Partir do impossível para chegar ao provável (fazer uma aproximação à vida): o objectivo de Jonathan Caouette em Tarnation.
 
O trabalho de organização das imagens captadas desde a infância funciona como uma memória imutável, permitindo fixar em película aquilo que, por natureza, é fugaz. A montagem, os ritmos, o texto que legenda o filme, constroem uma obra que, na sua concretização, já não se pode chamar de documental. A ficção (tempo de criação) não existe enquanto texto (a escrita do guião) mas sim enquanto organização de uma narrativa pré-existente - a vida de Caouette. Para além de esta técnica, temos a outra ficção, mais vulgar, da reencenação de acontecimentos - a memória representada perante as câmaras. E é de exposição que a obra de Caouette trata: um reality-show emocional que na aparência é uma sessão de terapia e auto-conhecimento mas na realidade acaba por ser um despudorado momento de submissão à sociedade do espectáculo. 

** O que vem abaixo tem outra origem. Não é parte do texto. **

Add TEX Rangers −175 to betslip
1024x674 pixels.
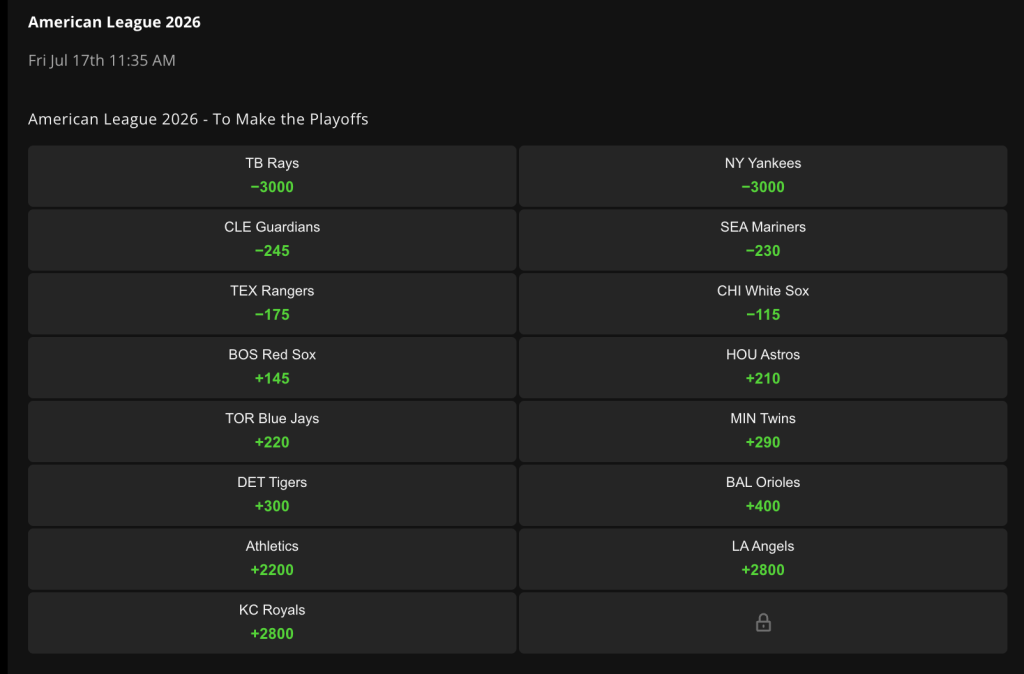coord(272,304)
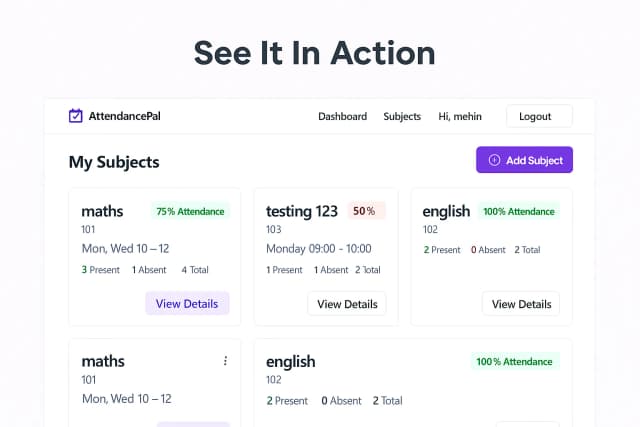Click the plus icon in Add Subject

[x=493, y=160]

O que ficou na sala de montagem? Quantos metros de filme levando a vida de Caouette noutro sentido foram preteridos em favor das imagens finais? Qualquer filme não é apenas a soma das suas partes - é também o que o realizador recusa; mas quando falamos da própria vida, o que fica de fora? O filme de Caouette anula as diferenças entre ficção e documentário, esclarecendo algumas dúvidas, tanto a nível de forma como de conteúdo. A objectividade é uma impossibilidade, e qualquer documentário será sempre uma obra de ficção: e os melhores são ficção pura - veja-se, por exemplo, I'm Not There ou Last Days e esqueça-se Milk.

[Sérgio Lavos]

06/02/09

Maridos e mulheres



O que se perdeu nos últimos filmes de Woody Allen foi, essencialmente, o confessionalismo neurótico e pretensioso que marcou a sua obra até à ruptura com Mia Farrow. O último filme em que ela participou, Maridos e Mulheres, é um tratado dos males da conjugalidade, partindo de um princípio que, para Allen como para o seu herói Groucho Marx, sempre foi soberano: qualquer relação entre homem e mulher está condenada à partida, e o fim será sempre uma tragicomédia.

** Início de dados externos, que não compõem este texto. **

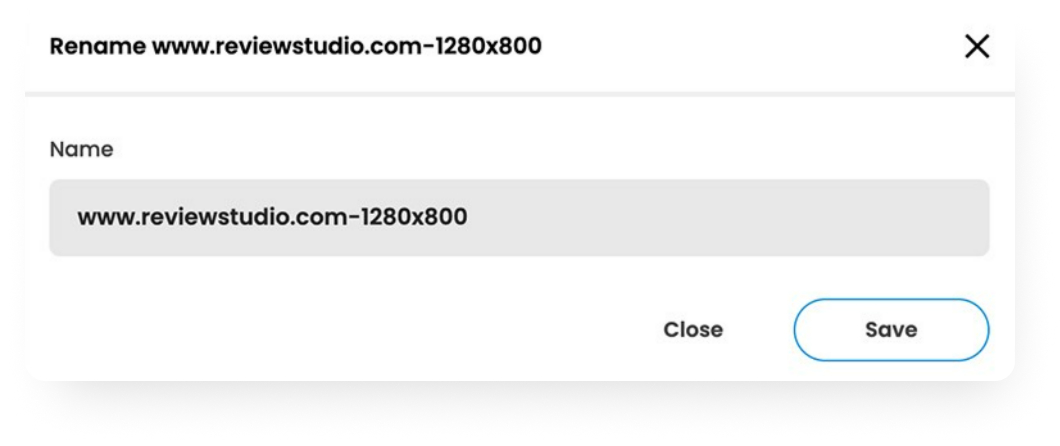Save the new file name
Image resolution: width=1060 pixels, height=446 pixels.
click(891, 329)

Os dois casais, representados por Allen e Farrow e Sidney Pollack e Judy Davis (a quintessência da mulher em queda, necessariamente distinta da mulher em estado de graça que Diane Keaton personificou no cinema de Allen), caminham alegremente em direcção ao descalabro ou à resignação; a ruptura de Allen e Farrow é uma tragédia, mas não é menos que o tédio disfuncional de Pollack e Davis, casal condenado à eterna provação da incompatibilidade sexual, a um convívio frio e cínico, "porque não são do tipo de ficarem sozinhos". 

Woody Allen conseguiu ser mais cruel noutros momentos da sua filmografia (Celebridades, Crimes e Escapadelas), mas Maridos e Mulheres torna-se excepcional pelas circunstâncias em que foi realizado: a separação de Allen e Farrow é minuciosamente dissecada pela câmara em modo de falso documentário, e o regozijo voyeurista acaba por ser inevitável. Os faux-raccords, as entrevistas encenadas, a vida exposta sem nunca ser dado o passo que certifique a passagem definitiva à realidade. No rio que une vida e arte, o guião assume papel de barqueiro: o humor clássico de Allen conduz o filme a bom porto; conseguimos não entrar de rompante na intimidade do casal que se separa.